My riding buddies decided to take me to this place for my birthday dinner ( a few days early )...wow..what a place....in the middle of no where at the top of a mountain...great dinner...everything was superb....great grilled rib eyes....all the sides were excellent...as was the service...beautiful place

Erma, you need to check this out if you already havent


 



how cool is this??..the alphabet, with a message....this was in the overlook gazebo


 


great "lodgey" rooms


 




 



 




the view from our table

----------


## JEK

Super place. Thanks for sharing and Happy Birthday (tomorrow)  :)

----------


## amyb

What a charming place. I am passing it along to my brother, a hunter and fisherman. What town is it in? A

----------


## JEK

Amy, I just did some research on it : http://www.snowbirdlodge.com/

----------


## phil62

Merci, John.  A nice lodge to get lost in while in Georgia. A

----------


## MIke R

there is a romantic get away at that place in my future....just dont know when yet

----------


## Erma

Mike,

This just goes to prove I am right   :Embarrassment:  .  We ride entirely too fast!!!  ...as many times as I have been to that exact area I did not know about the Lodge.  I was thinking the same thing as you...and it could be a great surprise.  Would need to either be really soon or wait until the Fall to enjoy the hot tub at night.
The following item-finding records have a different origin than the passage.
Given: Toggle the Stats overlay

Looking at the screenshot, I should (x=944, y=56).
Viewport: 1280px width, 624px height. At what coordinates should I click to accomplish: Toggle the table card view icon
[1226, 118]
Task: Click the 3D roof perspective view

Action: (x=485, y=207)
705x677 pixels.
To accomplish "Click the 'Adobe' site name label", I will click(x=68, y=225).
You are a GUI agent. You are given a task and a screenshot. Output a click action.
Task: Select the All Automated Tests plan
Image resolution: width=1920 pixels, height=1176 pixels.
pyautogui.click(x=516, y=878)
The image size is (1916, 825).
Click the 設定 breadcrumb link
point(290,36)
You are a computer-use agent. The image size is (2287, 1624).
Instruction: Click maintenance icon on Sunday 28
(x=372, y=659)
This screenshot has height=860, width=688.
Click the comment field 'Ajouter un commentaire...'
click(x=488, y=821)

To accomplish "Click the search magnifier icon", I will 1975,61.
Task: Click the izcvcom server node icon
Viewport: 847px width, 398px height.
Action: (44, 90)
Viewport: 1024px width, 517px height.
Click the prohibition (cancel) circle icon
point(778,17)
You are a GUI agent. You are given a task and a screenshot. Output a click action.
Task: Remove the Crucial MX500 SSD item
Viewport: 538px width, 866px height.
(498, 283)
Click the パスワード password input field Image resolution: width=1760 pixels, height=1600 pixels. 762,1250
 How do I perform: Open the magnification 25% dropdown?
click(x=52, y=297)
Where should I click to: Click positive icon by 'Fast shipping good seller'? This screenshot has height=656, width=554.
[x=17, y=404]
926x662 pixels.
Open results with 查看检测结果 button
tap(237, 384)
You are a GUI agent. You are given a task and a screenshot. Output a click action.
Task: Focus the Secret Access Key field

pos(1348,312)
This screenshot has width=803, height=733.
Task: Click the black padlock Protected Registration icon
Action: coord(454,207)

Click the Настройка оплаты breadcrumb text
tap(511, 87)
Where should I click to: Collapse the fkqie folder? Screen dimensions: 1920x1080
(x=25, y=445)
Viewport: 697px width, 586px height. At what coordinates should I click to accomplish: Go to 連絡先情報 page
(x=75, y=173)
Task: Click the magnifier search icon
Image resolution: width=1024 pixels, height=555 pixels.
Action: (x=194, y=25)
Of course it is a standing joke that I will say "slow down" more times in my life than I could possibly count...Doesn't matter if it is a bike or a car - oh well.  Amy and I were able to tour Madison at the proper pace  :)

Hope your trip home was uneventful.

Oh, and that sign is the BEST!!!!  I love it - wonder if it is possible to get a 'slightly' smaller version???  Anything that promotes xericaping...and of course several other natural favorites of mine :)

----------


## cassidain

Another nice place right down the road. We vacationed here many summers when I was kid (was stilled owned by Alcoa then).

http://www.tapocolodge.com

----------


## MIke R

I stay ten minutes from there on the big lake  with my riding buddy and the people I stay with know them very well..I was just up the road at Snow Bird for my tenth aniversary a few years ago.. just beautiful country

----------